* WHAT IS REQUIRED:
Transcribe exactly the stretch of lines beginning at the one containing "Where should I click to: Click inside" and closing with the last line of the entries below. Omit images.

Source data
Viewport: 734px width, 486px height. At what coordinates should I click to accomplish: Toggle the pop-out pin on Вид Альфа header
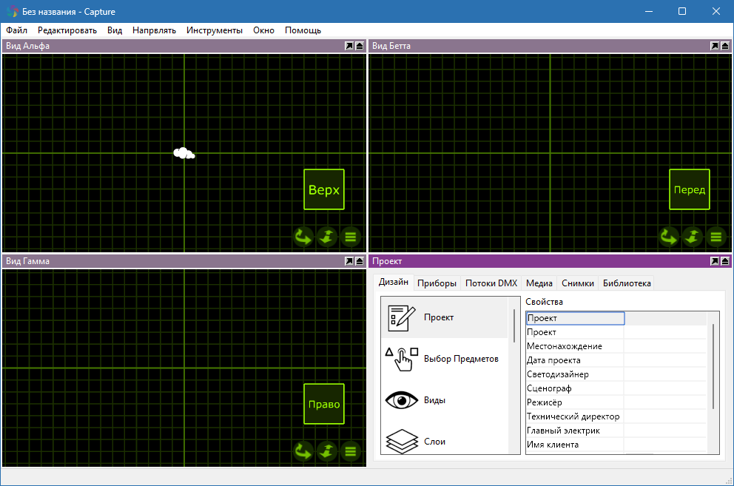pos(348,45)
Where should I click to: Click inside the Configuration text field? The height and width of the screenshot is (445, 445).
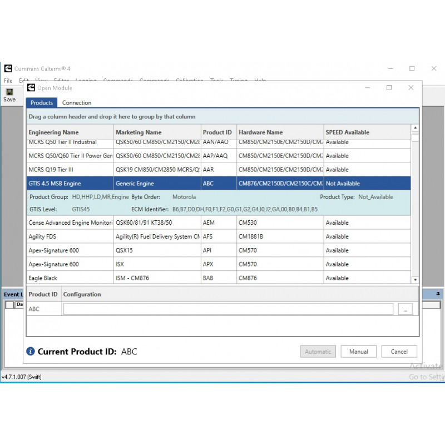click(x=223, y=309)
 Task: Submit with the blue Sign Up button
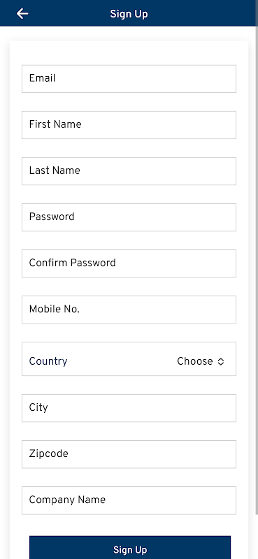click(130, 548)
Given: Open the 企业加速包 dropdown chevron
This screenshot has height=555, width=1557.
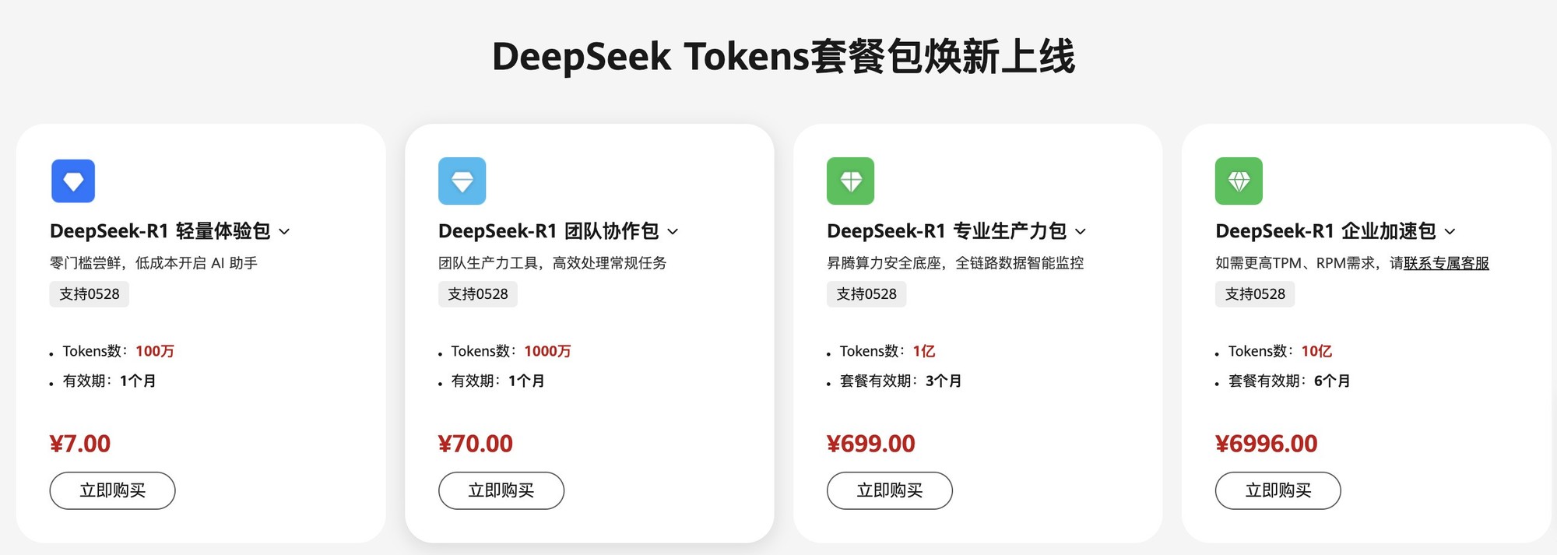Looking at the screenshot, I should tap(1450, 232).
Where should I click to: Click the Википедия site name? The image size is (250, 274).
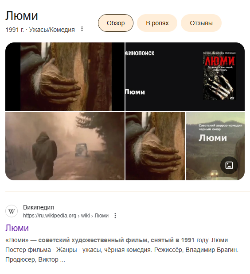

* SOLVED EXERCISE:
Where should I click to: Click inside the Configuration text field? The height and width of the screenshot is (445, 445).
click(x=223, y=309)
 Task: Submit with the blue Sign Up button
click(130, 548)
Given: Open the 企业加速包 dropdown chevron
This screenshot has height=555, width=1557.
Looking at the screenshot, I should tap(1450, 232).
Where should I click to: Click the Википедия site name? The image size is (250, 274).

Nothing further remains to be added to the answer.